Cina, stretta su Internet chiesta "piangendo" dai genitori

giovedì 13 agosto 2009 13:00
 

PECHINO (Reuters) - I genitori cinesi chiedono al governo "piangendo" di proteggere i loro figli delle oscenità che circolano su Internet. A dirlo è Li Yizhong, ministro cinese dell'Industria e dell'Information Technology, che ha giustificato così le limitazioni all'accesso a Internet.

Il governo cinese ha chiuso centinaia di siti nell'ambito di un giro di vite, tuttora in corso, per combattere i contenuti pornografici e "volgari" presenti sul Web. Anche alcuni siti dissidenti sono stati oscurati, e ciò ha attirato su Pechino le critiche di chi è convinto che la libertà di espressione sia a rischio.

La campagna fa parte di un più ampia strategia di controllo sui media in vista del 60esimo anniversario della fondazione della Repubblica Popolare Cinese, che cadrà in ottobre.

Secondo Li Yizhong, tali preoccupazioni sono ingiustificate.
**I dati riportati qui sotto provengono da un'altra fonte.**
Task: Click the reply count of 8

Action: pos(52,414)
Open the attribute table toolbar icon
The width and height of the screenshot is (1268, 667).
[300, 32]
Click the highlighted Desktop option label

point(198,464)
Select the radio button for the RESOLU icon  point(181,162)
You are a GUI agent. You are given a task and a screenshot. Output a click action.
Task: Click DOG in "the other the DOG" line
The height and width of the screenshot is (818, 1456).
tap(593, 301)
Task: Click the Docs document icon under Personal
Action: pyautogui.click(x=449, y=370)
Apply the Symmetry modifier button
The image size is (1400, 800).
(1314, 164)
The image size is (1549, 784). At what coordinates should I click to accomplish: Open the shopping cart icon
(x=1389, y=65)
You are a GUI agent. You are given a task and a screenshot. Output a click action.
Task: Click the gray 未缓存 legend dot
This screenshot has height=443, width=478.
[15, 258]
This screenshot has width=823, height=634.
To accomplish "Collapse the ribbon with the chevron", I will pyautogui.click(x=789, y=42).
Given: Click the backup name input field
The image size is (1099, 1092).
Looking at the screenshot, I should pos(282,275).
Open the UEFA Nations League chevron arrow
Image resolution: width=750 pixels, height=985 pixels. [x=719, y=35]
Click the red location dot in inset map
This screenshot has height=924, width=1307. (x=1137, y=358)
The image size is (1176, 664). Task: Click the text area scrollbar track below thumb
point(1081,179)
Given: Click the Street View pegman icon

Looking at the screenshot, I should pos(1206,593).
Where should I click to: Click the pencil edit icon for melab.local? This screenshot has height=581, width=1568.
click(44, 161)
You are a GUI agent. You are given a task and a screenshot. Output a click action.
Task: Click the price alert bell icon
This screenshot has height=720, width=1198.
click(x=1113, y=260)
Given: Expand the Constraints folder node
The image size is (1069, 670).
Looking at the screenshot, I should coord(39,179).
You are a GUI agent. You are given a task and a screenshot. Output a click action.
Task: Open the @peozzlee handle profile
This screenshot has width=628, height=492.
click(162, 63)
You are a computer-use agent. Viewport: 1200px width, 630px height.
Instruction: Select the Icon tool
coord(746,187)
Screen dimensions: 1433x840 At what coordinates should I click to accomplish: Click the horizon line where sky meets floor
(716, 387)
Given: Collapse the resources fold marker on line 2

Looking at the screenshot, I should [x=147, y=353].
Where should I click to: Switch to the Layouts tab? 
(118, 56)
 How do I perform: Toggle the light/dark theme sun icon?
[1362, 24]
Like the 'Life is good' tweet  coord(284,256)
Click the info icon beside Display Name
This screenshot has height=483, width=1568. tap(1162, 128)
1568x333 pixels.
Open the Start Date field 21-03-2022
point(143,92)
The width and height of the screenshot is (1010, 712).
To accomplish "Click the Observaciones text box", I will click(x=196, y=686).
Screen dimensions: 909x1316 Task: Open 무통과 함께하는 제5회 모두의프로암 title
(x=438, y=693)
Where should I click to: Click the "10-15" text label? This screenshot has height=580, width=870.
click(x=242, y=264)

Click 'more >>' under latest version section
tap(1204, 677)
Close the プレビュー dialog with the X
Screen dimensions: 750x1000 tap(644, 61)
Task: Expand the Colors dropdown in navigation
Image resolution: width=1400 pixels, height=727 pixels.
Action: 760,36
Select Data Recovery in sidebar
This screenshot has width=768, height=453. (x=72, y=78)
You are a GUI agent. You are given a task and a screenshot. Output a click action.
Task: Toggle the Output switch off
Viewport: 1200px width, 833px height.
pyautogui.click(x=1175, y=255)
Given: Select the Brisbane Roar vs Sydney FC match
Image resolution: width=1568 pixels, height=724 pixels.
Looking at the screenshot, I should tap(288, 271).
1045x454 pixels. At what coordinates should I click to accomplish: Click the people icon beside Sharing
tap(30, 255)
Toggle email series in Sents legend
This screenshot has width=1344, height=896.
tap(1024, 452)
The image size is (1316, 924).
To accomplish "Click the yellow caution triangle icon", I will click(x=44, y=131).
"Alcuni ingigantiscono e politicizzano la questione", ha detto nel corso di una conferenza stampa. "Ciò non corrisponde alla realtà ed è irresponsabile". Il governo - continua il ministro - vuole solo evitare che "l'oscenità avveleni i giovani".

"Il governo riceve molte suppliche da parte dei genitori, che piangendo dicono 'salvate il mio bambino' ", ha aggiunto.